--- ACTION ITEM ---
In the entries below, find the line with "Task: Click the Safari sidebar toggle icon" and the line with "Viewport: 1120px width, 880px height."; copy them and every line between them exactly, but not the pictures.
▼
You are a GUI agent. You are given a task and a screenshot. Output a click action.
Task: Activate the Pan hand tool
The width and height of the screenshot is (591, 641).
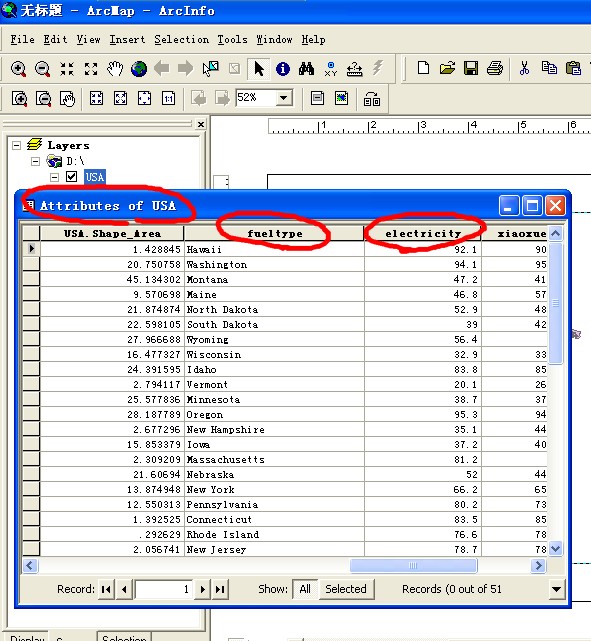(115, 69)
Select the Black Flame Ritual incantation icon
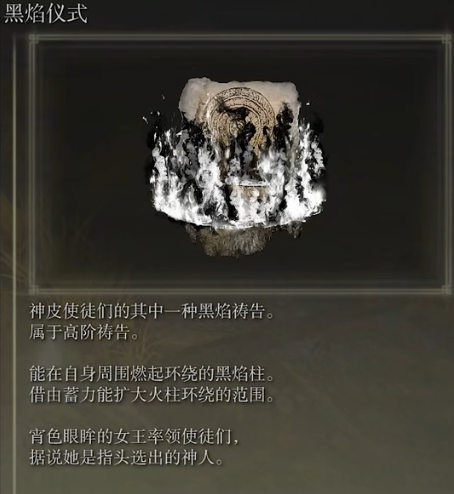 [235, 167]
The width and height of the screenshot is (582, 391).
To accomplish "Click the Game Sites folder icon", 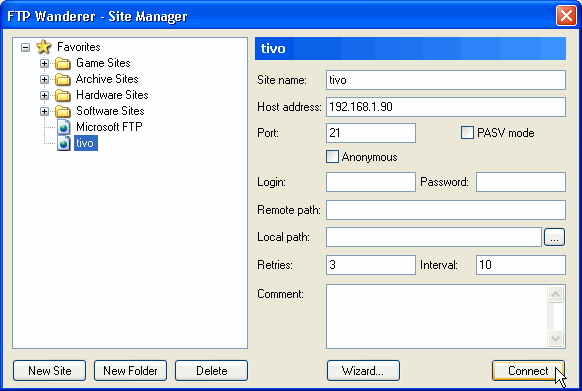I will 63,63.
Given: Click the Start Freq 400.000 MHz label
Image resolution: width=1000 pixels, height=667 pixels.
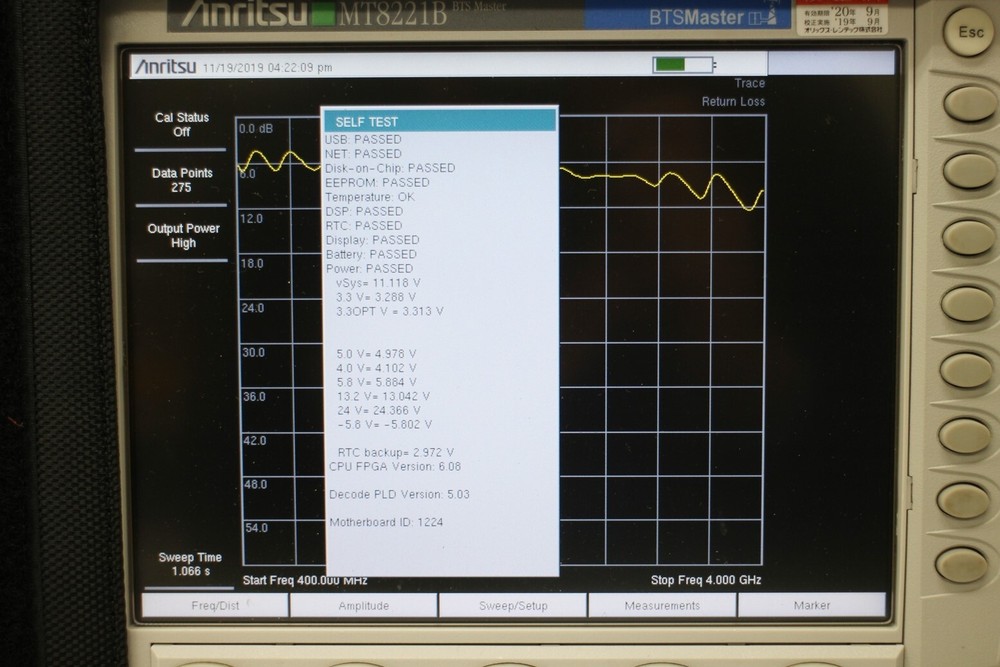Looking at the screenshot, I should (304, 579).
▲
▼
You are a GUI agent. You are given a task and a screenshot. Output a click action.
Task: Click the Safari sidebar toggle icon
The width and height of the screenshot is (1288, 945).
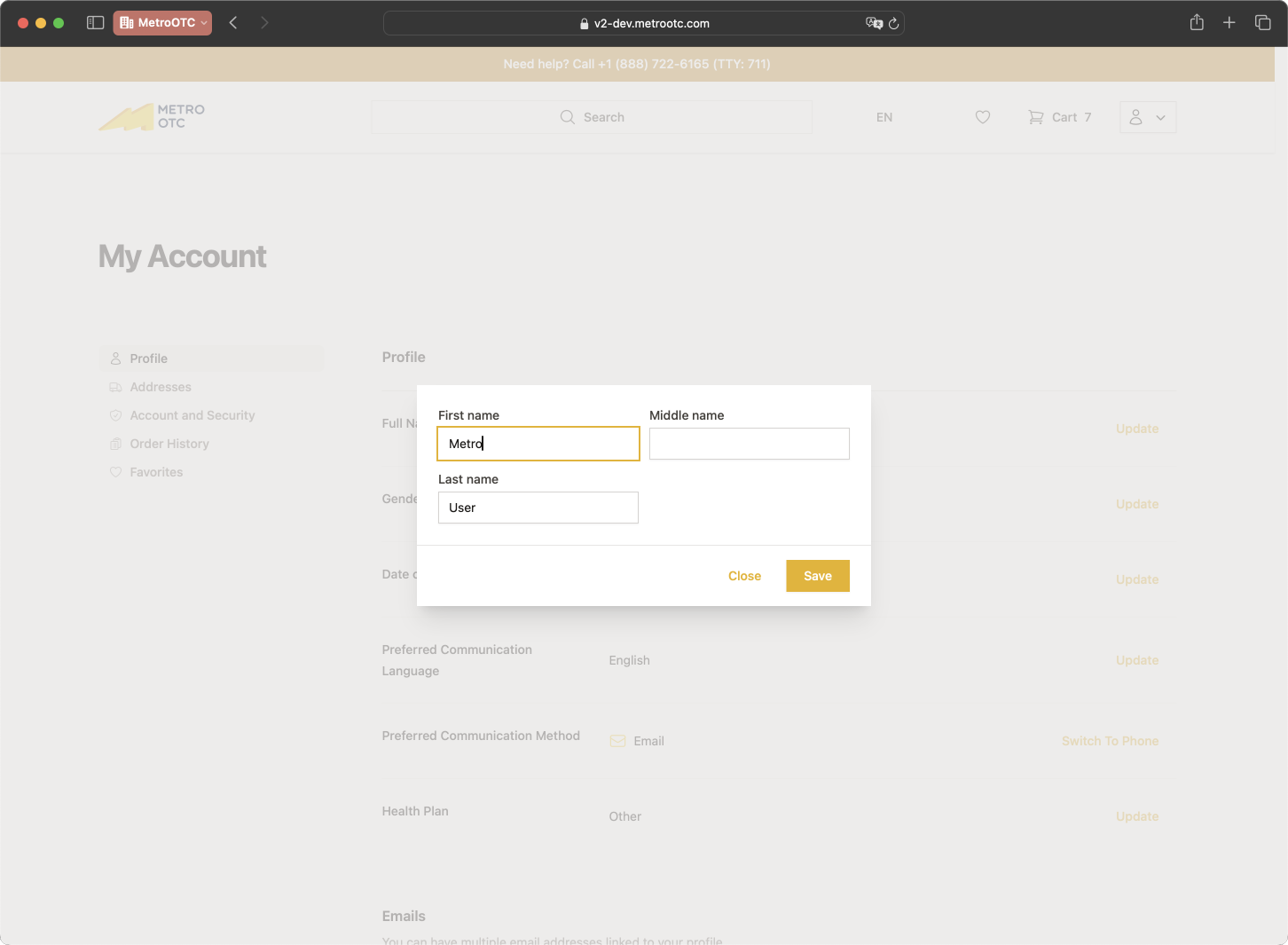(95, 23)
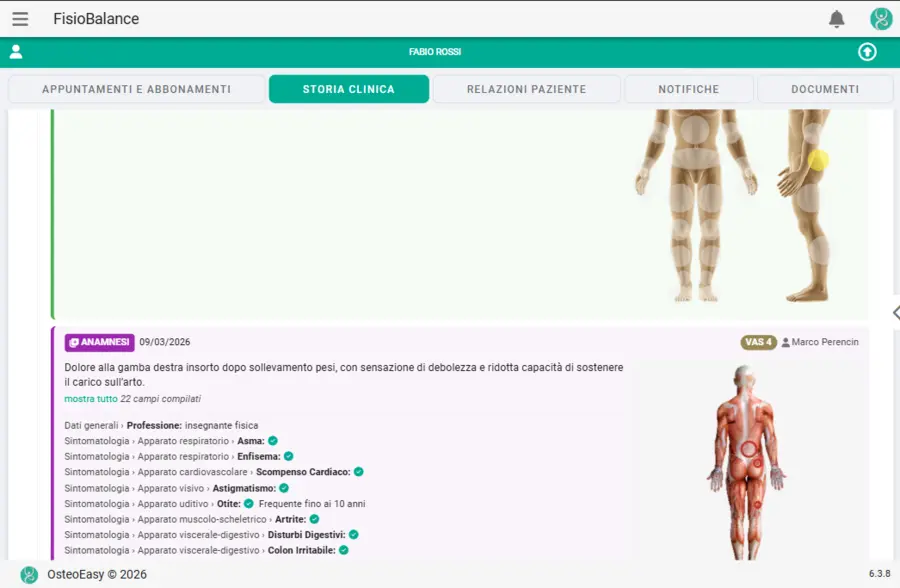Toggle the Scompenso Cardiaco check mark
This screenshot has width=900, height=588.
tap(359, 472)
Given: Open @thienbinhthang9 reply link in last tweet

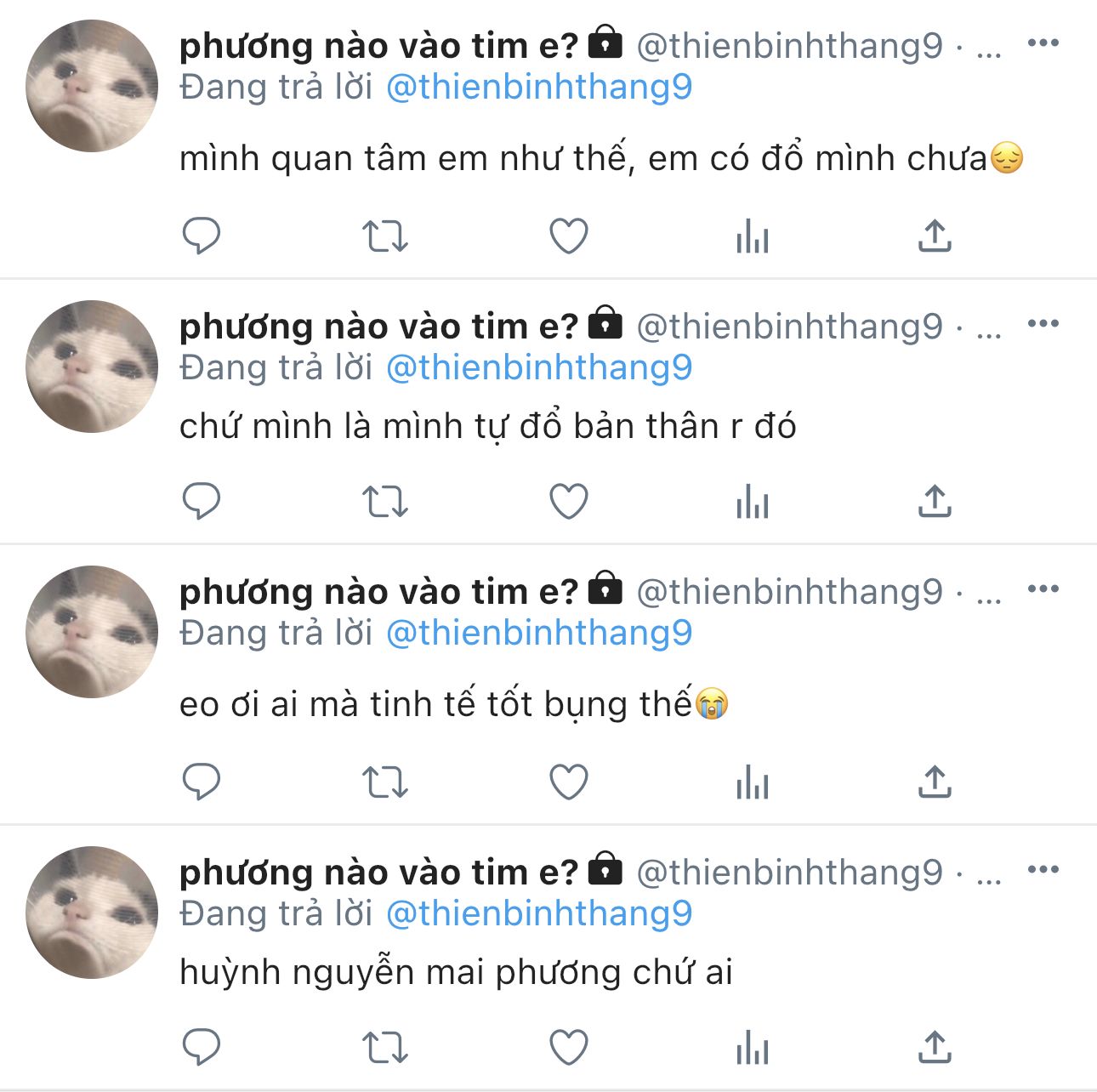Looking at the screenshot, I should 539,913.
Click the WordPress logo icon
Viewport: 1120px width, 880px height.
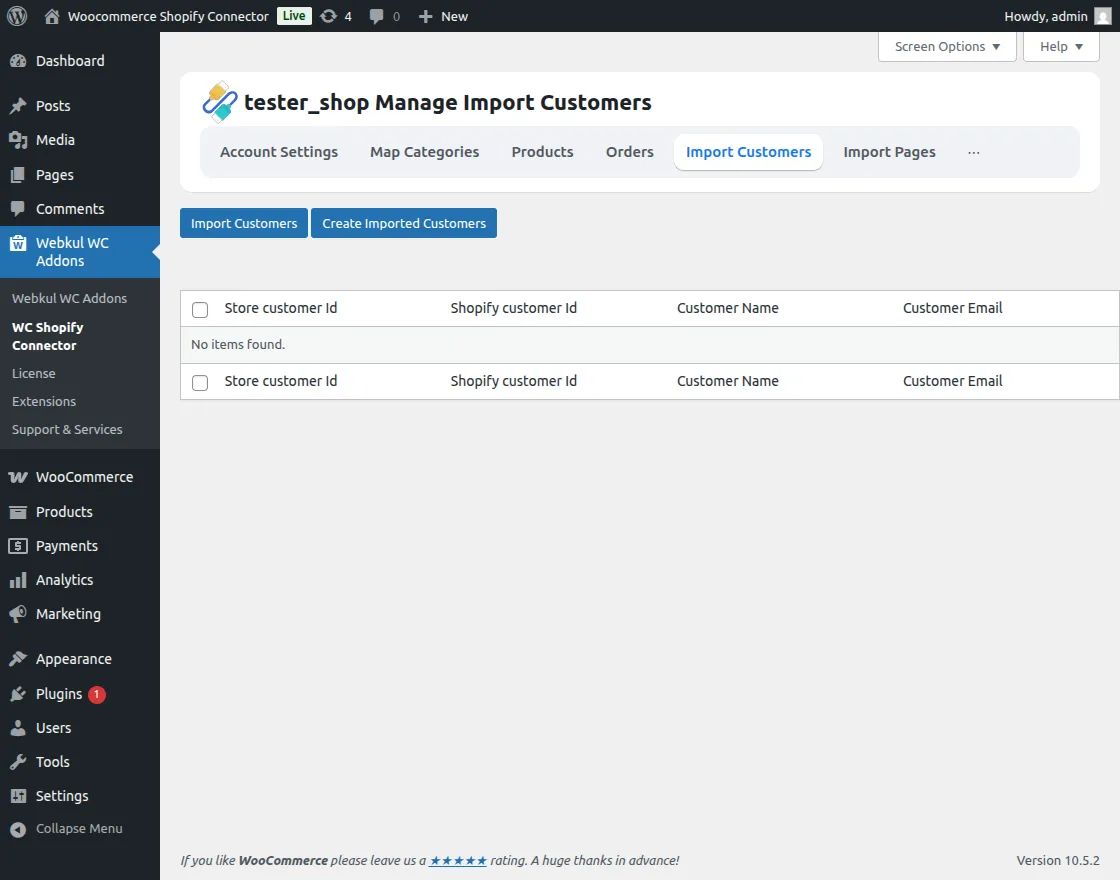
▲
▼
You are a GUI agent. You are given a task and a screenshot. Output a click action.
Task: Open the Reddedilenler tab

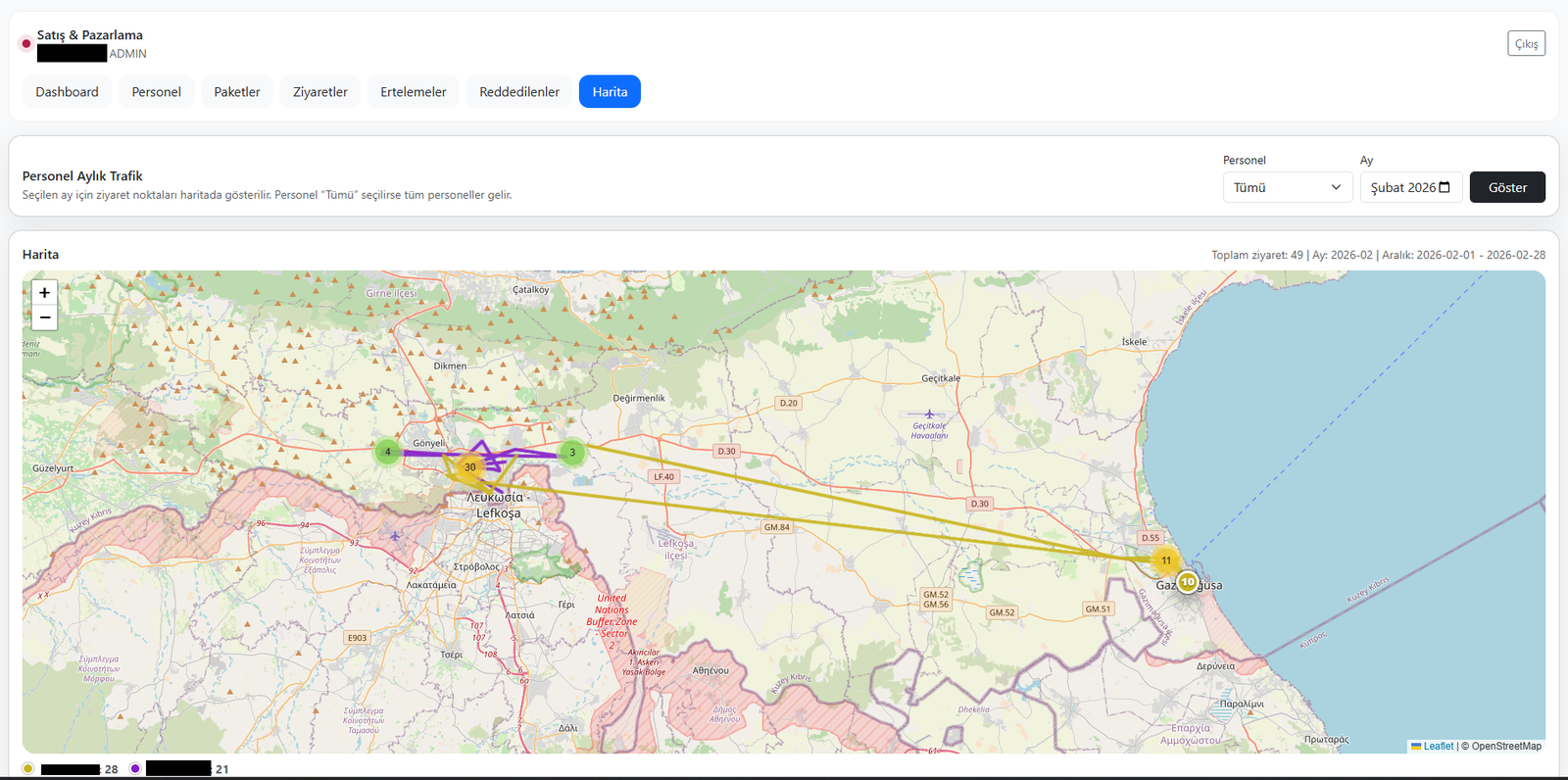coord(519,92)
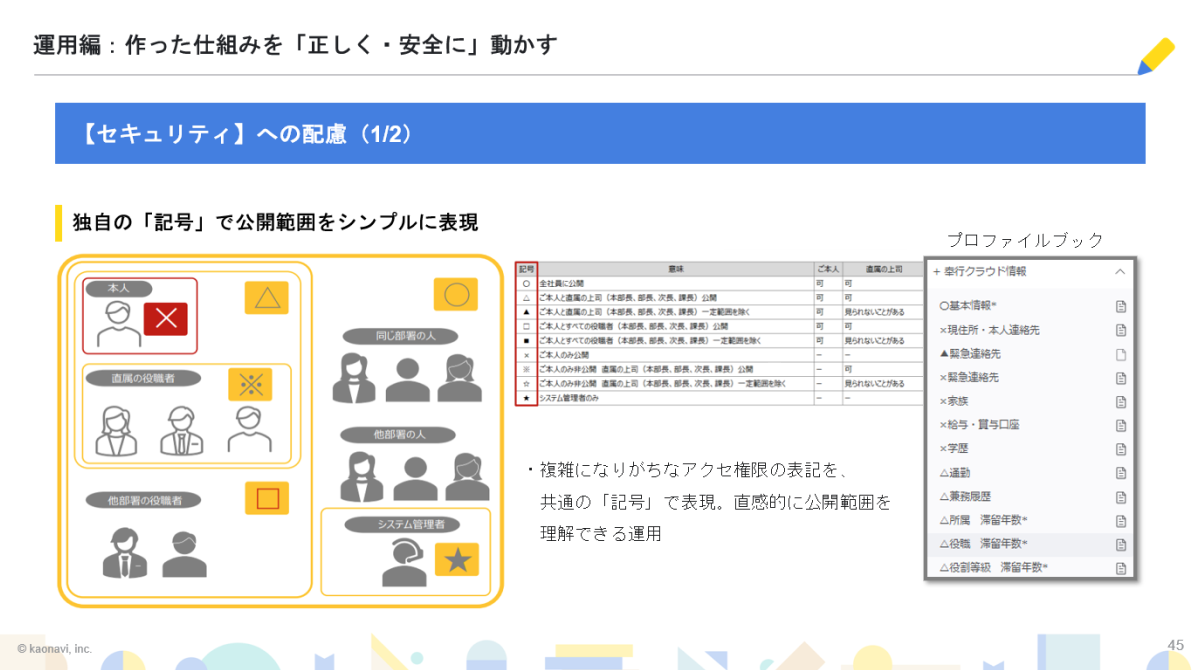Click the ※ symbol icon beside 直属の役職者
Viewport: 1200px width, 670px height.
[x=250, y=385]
▲
--- EXERCISE ANSWER ---
Task: Click the Safari sidebar toggle icon
The width and height of the screenshot is (1288, 945).
(95, 23)
Toggle the Scompenso Cardiaco check mark
This screenshot has width=900, height=588.
tap(359, 472)
Given: Open @thienbinhthang9 reply link in last tweet

Looking at the screenshot, I should 539,913.
Click the WordPress logo icon
Viewport: 1120px width, 880px height.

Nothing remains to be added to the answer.